Like other similar insects, a butterfly’s life cycle consists of four parts: egg, larva, pupa and adult. Most species are diurnal, meaning they are active during the day. Butterflies have large, often brightly coloured wings, and a conspicuous, fluttering flight. They have organs for hearing and some species are also known to make stridulatory and clicking sounds. Vision is well developed in butterflies and most species are sensitive to the ultraviolet spectrum. They feed primarily on nectar from flowers, some also derive nourishment from pollen, tree sap, rotting fruit, dung, decaying flesh, and dissolved minerals in wet sand or dirt. Butterflies are important as pollinators for some species of plants, capable of moving pollen over much greater distances than wind. Although butterflies are an attractive prey for many predators, however, they rely on cryptic colouration, deception, or camouflage to avoid detection. Butterflies cannot sting, but many are distasteful, or even poisonous to predators.
To advertise the fact that they are unpleasant to eat, these species have evolved bright warning or aposematic colouration and markings. Red, black, yellow and white, or some combination of these, are typical aposematic colours.
Many butterflies migrate over long distances. Particularly famous migrations are those of the Monarch butterfly from Mexico to northern USA and southern Canada, a distance of about 4000 to 4800 km. Butterflies have been shown to navigate using time compensated sun compasses. They can see polarized light and therefore can orientate themselves even in cloudy conditions. The polarized light in the region close to the ultra-violet spectrum is suggested to be particularly important. It is suggested that most migratory butterflies are those that belong to semi-arid areas where breeding seasons are short. Vision is well developed in butterflies. Many species show sexual dimorphism in the patterns of UV reflective patches. One of the most striking things about butterflies is their brilliantly coloured wings, which are in fact created by minute scales. These scales are pigmented with melanins that give them blacks and browns, blues, greens, reds. Their brilliant iridescence is usually created not by pigments but by the microstructure of the scales. This structural coloration is the result of coherent scattering of light by the photonic crystal nature of the scales. The scales cling somewhat loosely to the wing and break off easily without harming the butterfly.

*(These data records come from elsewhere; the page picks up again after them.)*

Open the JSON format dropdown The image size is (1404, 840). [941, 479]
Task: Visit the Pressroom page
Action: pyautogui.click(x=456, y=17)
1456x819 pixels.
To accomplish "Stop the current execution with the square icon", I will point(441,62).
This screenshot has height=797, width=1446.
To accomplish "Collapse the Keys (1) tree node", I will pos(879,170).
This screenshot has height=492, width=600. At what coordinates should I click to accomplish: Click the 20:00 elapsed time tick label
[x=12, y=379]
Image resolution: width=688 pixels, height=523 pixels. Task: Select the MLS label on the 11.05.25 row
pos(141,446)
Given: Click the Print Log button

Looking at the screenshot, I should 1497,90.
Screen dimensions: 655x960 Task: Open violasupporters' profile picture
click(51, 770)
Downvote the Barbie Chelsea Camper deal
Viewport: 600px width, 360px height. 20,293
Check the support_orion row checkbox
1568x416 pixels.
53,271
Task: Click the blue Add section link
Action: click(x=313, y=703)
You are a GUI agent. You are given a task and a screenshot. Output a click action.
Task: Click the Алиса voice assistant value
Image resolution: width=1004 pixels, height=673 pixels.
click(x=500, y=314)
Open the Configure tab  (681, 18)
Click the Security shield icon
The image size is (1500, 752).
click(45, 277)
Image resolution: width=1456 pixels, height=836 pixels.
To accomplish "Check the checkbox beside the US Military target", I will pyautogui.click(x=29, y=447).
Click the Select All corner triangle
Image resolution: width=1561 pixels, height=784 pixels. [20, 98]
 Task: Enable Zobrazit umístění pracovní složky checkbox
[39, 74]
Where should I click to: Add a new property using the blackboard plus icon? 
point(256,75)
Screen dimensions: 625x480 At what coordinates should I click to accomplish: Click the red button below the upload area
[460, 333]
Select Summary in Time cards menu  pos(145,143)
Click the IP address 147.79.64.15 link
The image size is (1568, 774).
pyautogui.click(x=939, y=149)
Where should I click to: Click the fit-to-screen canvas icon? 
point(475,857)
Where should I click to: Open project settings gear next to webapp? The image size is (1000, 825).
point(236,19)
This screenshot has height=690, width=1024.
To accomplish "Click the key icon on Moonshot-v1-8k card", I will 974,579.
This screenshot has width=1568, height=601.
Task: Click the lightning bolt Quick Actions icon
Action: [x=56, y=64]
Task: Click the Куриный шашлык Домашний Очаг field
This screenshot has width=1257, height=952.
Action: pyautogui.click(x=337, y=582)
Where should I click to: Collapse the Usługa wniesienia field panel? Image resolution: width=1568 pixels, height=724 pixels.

Wing markings called eyespots are present in some species; these may have an automimicry role for some species. In others, the function may be intraspecies communication, such as mate attraction. In several cases, however, the function of butterfly eyespots is not clear, and may be an evolutionary abnormality related to the relative elasticity of the genes that encode the spots. The joy of butterfly watching is that you can do it anywhere, out in the bush, in the mountains, forests, at the coast, or in a park or garden. Patience and perseverance will go a long way.